The Mudcat Café TM
Thread #111084   Message #2344647
Posted By: Booklynrose
19-May-08 - 05:35 PM
Thread Name: Children's Music and Pre-Literacy
Subject: RE: Children's Music and Pre-Literacy
Though I am primarily a literacy specialist, I teach educational psychology to people preparing to be teachers. Last year I had a student (a music major of course) who wanted to do her master's research paper on how music improves school achievement. She could not find any hard data supporting her hypothesis. Neither could any of my earlier students find direct links between music or art and literacy or school achievement. Music can make people happy, it can bring people together, familiar songs can reach people with alzheimers and some other brain disorders, BUT music does not transfer into literacy.

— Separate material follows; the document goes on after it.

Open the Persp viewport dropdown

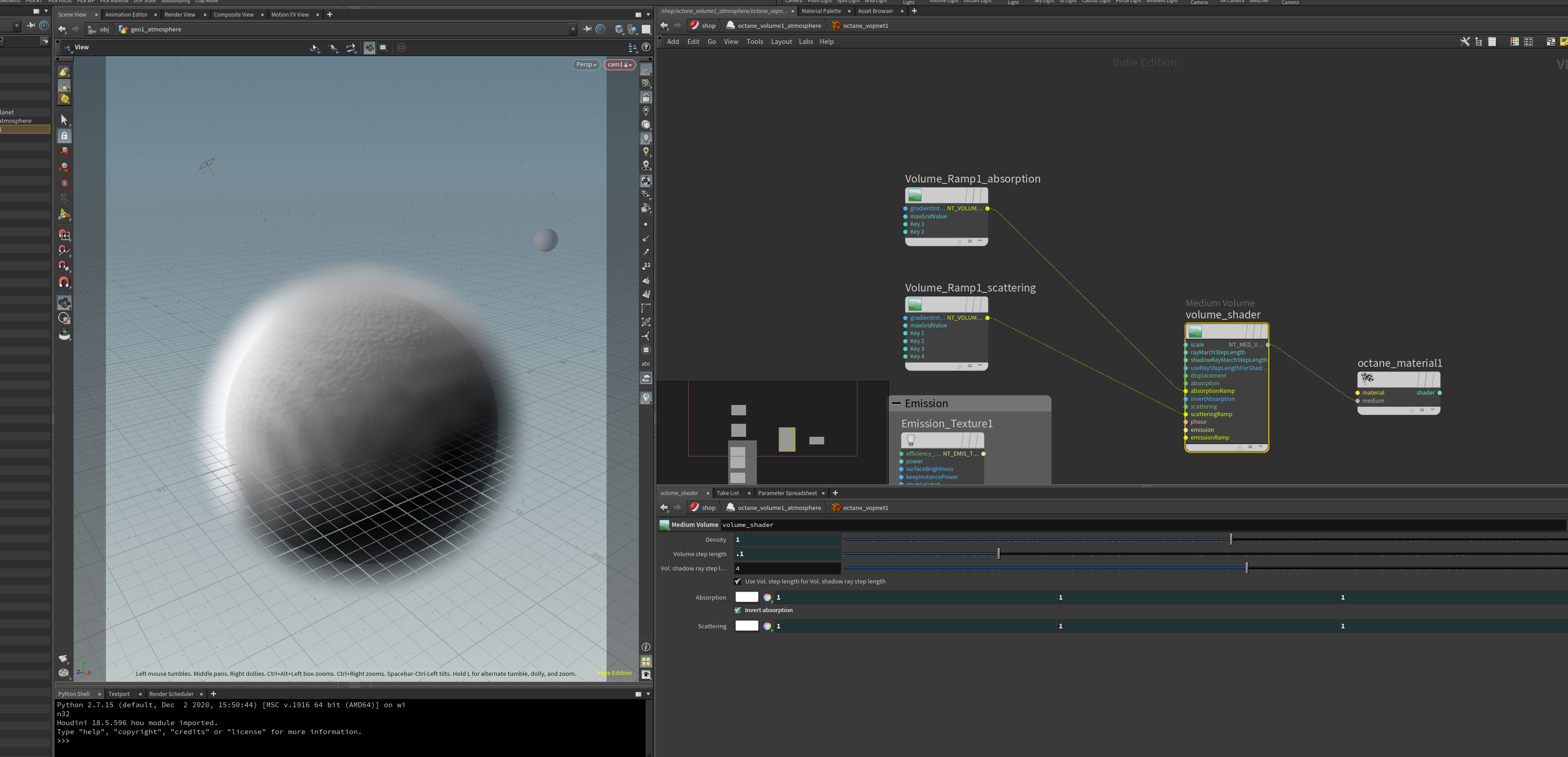585,65

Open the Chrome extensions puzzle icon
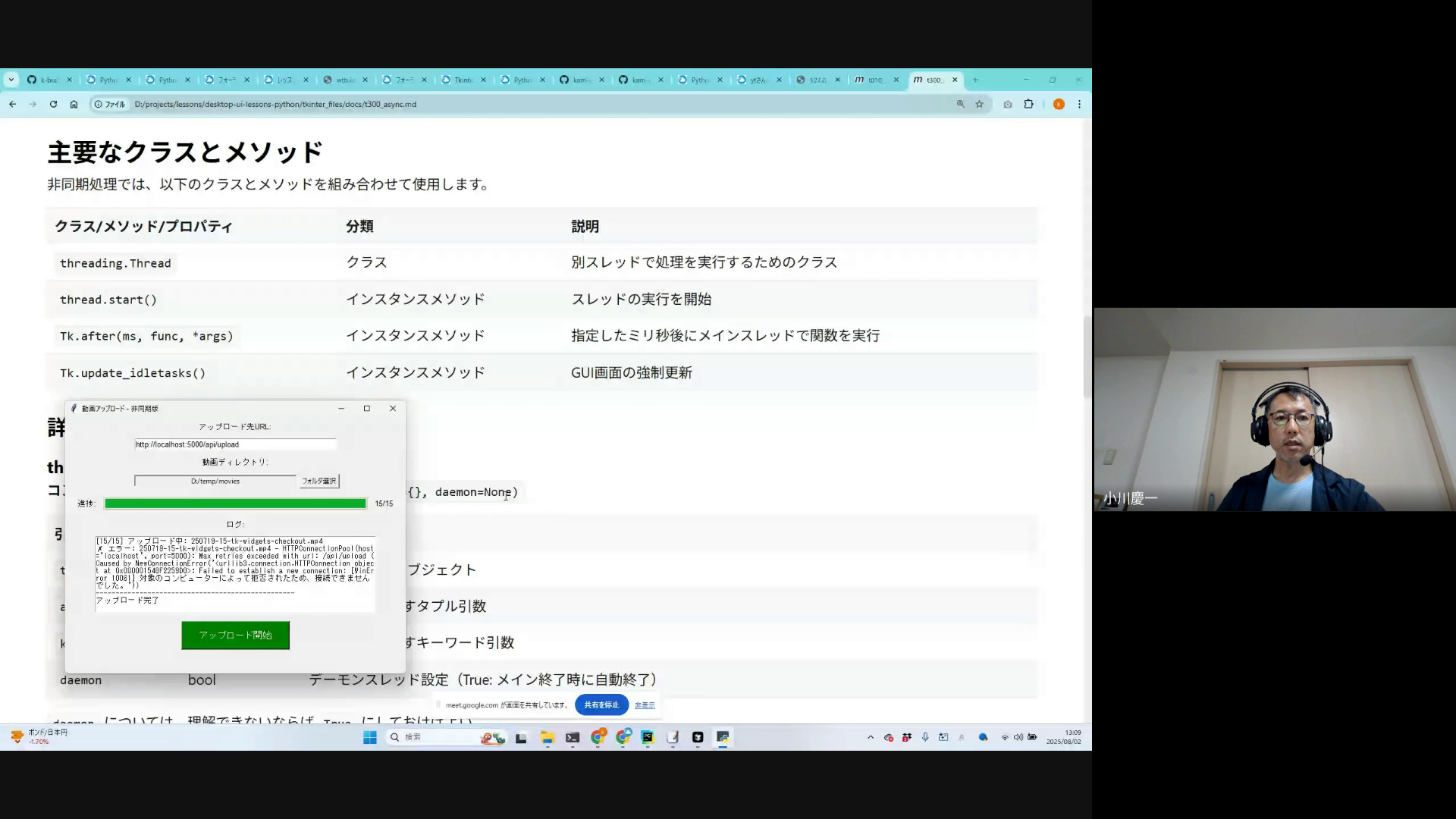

That said, you can introduce phonemic awareness with songs in which word sounds are featured if you point out the sounds before and after singing without being too didactic.
You can use songs that are linked to picture books. John Langstaff worked with a terrific illustrator to do books with folk songs, and there are many others.
You can introduce new background knowledge linked with songs (because background knowledge is essential to reading comprehension).
You can take things that children have to learn and set them to tunes.
Often older children who are turned off by writing are willing to write songs, especially if they can record their songs.
Anything that enriches language learning will improve literacy learning. Anything that makes the classroom welcoming will improve the atmosphere for learning. But learning doesn't usually transfer from situation to situation, and music itself does not strengthen emergent literacy.
I'm not good enough at Mudcat to know how to contact you directly, but if you want to contact me, I'd be happy to share sources about literacy learning and titles of children's books linked to folk songs. Have you contacted the Children's Music Network (www.cmnonline.org) or the International Reading Association (www.reading.org).